LIST OF TASKS:
a – From the printer error thread below, write out the passage starting at "Additionally to that, as" and ending at "what occurs then.".
b – In the printer error thread below, how did the person with the Epson printer finally get it working?
— Start of DOCUMENT SECTION —
# printer in error state



## pw29010 (Jun 24, 2007)

i have a epson xp 305 printer, its been working fine until this evening when i've tried printing and i get a message saying printer in error state. how do i fix this?
thanks


----------



## Macboatmaster (Jan 15, 2010)

The information you have supplied is insufficient to properly advise you
What is the error state

What is the O/S

Is the printer used with usb connection or wirelessly

Start here
https://www.epson.co.uk/gb/en/viewcon/corporatesite/products/mainunits/support/11536

Normally your first approach would be to go Control Panel and depending on the Operating system click Devices and Printer if on Windows 7 and then go from there to ascertain the reason for the report OR
alternatively work from the screen on the printer where the message will be displayed

As here on this link where page 30 shows the error codes displayed on the pirnter screen
ftp://download.epson-europe.com/pub/download/3739/epson373961eu.pdf


----------



## pw29010 (Jun 24, 2007)

my printer is connected to my bt broadband hub via usb printer cable. there are no warning lights, i'm using windows 8


----------



## Macboatmaster (Jan 15, 2010)

My first advice is still the same
Use the link I sent and especially examine code as on the second link.
Additionally to that, as you are sending the print command to the hub exmaine the hub settings under adavanced on the hub using your admin password for the BT Hub and try the printer connected direct to the computer and see what occurs then.


----------



## pw29010 (Jun 24, 2007)

i've managed to get it working, had to install a driver using windows. thanks for the help


----------



## Macboatmaster (Jan 15, 2010)

In case you come across the problems again and of course not knowing exactly what your error was

This is the recommended procedure for connection to the home hub
I have used it a few times and it works perfectly


1) Connect your printer to the USB port on the BT Home Hub

2) Start the Add New Printer Wizard

3) Select to Add a local printer and make sure that the automatically detect option is unticked

4) Click Next

5) Select create a new port and select Standard TCP/IP port from the list

6) Click Next

7) Click Next

8) Enter 192.168.1.253 in the printer name field and the port name will automatically be completed Checking of course in ther home hub your IP allocated to the printer.
I am sure you know that to access your hub, without all the unnecessary BT software installed from the CD you simply type in the address bar
bthomehub.home

9) Click Next

10) Select Custom and click the settings button

11) Select LPR

12) Select LPR Byte Counting Enabled

13) Enter the Queue Name as LPT1

14) Click OK

15) Click Next

16) Click Finish

17) Either select your printer from the list or insert the printer driver CD and click have disk

18) Click Next

19) Enter your printer name and select if you want it to be your default printer

20) Click Next

21) Select if you want to share your printer

22) Click Next

23) Print a Test Page

24) Click Next


----------



## pw29010 (Jun 24, 2007)

thanks alot for that much appreciated


----------



## Macboatmaster (Jan 15, 2010)

You are welcome


----------



## Macboatmaster (Jan 15, 2010)

Would you please mark your topic solved, using the Mark Solved button on your post
Thank you


----------
— End of DOCUMENT SECTION —
— Start of SUPPLIED DATA —
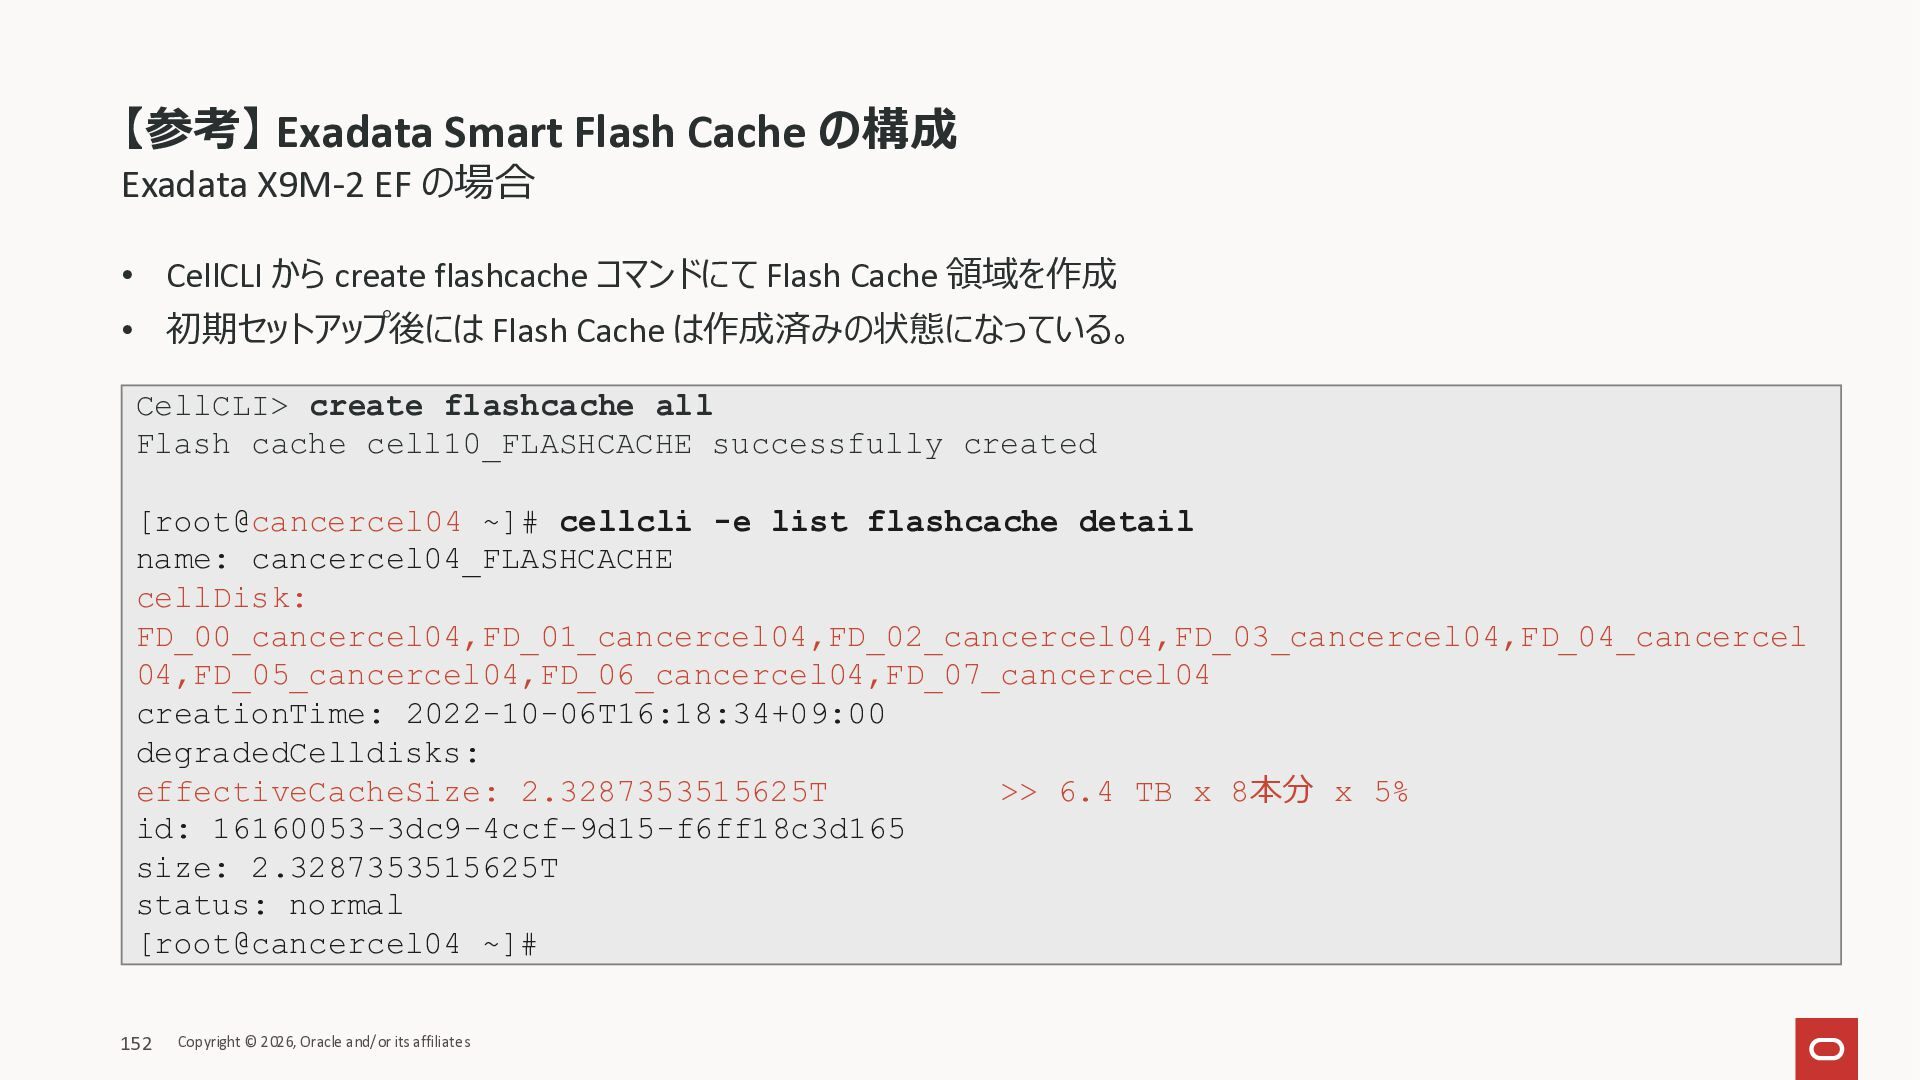Click the 'status: normal' line
Viewport: 1920px width, 1080px height.
(x=269, y=906)
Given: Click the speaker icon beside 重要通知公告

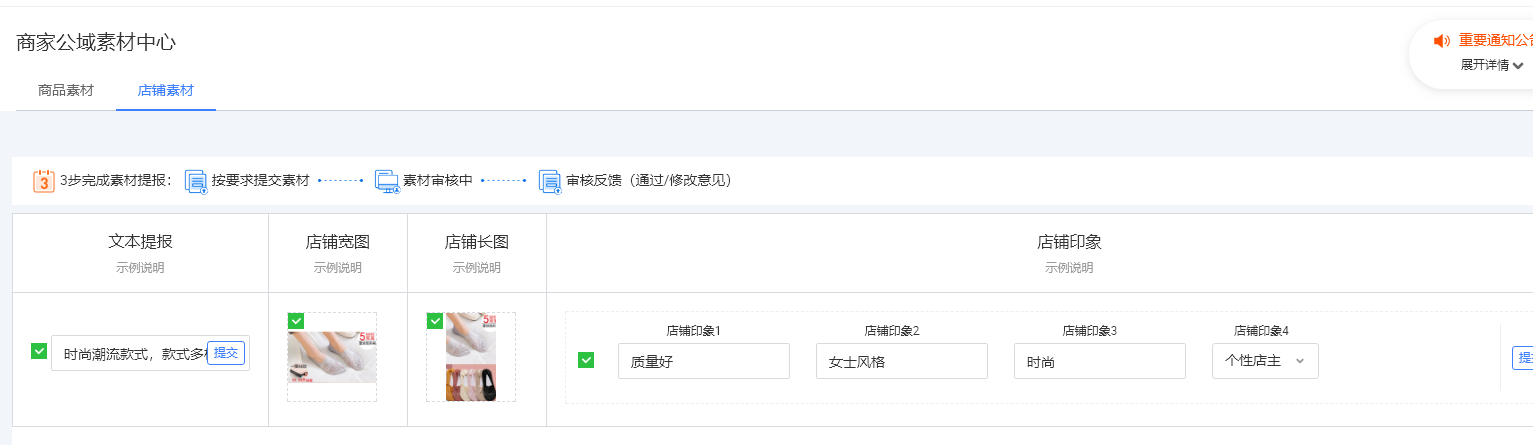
— End of SUPPLIED DATA —
FULL ANSWERS:
a –
Additionally to that, as you are sending the print command to the hub exmaine the hub settings under adavanced on the hub using your admin password for the BT Hub and try the printer connected direct to the computer and see what occurs then.

b – By installing a driver using Windows.